_WHAT NEEDS TO BE DONE_: Scale the data between the lines holding "Task: Open the M-Flash USB update icon" and "pos(73,643)", inclusive. Repeat each of those lines with the requests unchanged, but multiply every click coordinate in the answers by 2.25 and round it to a whole number, with halves rounding up.

_THE RECORDS_:
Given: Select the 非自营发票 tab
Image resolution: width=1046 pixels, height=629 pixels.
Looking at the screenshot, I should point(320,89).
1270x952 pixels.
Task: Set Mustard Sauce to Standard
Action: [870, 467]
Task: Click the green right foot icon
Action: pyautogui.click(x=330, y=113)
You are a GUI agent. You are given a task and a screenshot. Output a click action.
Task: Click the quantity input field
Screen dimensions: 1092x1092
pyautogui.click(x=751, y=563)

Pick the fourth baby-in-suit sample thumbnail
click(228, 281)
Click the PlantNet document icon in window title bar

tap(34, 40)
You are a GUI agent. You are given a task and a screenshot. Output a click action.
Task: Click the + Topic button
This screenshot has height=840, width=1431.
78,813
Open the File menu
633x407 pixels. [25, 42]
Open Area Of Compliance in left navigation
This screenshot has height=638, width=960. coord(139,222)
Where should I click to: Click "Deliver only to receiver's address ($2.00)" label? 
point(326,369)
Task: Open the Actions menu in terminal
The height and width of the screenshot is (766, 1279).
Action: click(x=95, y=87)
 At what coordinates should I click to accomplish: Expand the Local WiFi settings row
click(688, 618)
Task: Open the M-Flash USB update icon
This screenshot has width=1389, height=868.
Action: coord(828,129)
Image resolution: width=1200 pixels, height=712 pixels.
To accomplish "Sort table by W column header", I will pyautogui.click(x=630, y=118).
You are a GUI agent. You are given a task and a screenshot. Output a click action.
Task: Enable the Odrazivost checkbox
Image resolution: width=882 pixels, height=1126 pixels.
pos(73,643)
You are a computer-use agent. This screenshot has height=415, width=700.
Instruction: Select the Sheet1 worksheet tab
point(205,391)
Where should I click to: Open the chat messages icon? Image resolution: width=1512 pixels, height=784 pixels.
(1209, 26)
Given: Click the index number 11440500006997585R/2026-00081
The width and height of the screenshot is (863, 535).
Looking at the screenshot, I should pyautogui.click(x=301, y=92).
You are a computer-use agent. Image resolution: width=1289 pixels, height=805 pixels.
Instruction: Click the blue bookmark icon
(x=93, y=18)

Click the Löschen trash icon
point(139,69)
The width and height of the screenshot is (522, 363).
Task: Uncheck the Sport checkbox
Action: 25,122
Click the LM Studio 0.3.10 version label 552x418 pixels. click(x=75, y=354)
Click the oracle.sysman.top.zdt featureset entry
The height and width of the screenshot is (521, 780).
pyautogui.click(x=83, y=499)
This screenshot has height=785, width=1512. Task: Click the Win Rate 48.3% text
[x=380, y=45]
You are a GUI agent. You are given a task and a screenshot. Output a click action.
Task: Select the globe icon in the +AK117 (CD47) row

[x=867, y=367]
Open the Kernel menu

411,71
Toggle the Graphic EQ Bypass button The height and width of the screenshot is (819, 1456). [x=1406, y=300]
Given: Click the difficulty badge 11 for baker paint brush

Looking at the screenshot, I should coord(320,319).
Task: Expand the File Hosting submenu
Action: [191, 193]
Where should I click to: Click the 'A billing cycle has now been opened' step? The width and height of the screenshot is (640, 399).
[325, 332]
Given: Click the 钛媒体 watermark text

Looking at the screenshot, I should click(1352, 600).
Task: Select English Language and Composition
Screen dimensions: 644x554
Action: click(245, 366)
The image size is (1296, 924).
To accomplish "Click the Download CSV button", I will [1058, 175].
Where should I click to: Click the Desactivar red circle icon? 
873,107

_WRITTEN SOLUTION_:
Task: Open the M-Flash USB update icon
This screenshot has width=1389, height=868.
Action: coord(1863,290)
Image resolution: width=1200 pixels, height=712 pixels.
To accomplish "Sort table by W column header", I will pyautogui.click(x=1418, y=266).
You are a GUI agent. You are given a task and a screenshot. Output a click action.
Task: Enable the Odrazivost checkbox
Image resolution: width=882 pixels, height=1126 pixels.
pos(164,1447)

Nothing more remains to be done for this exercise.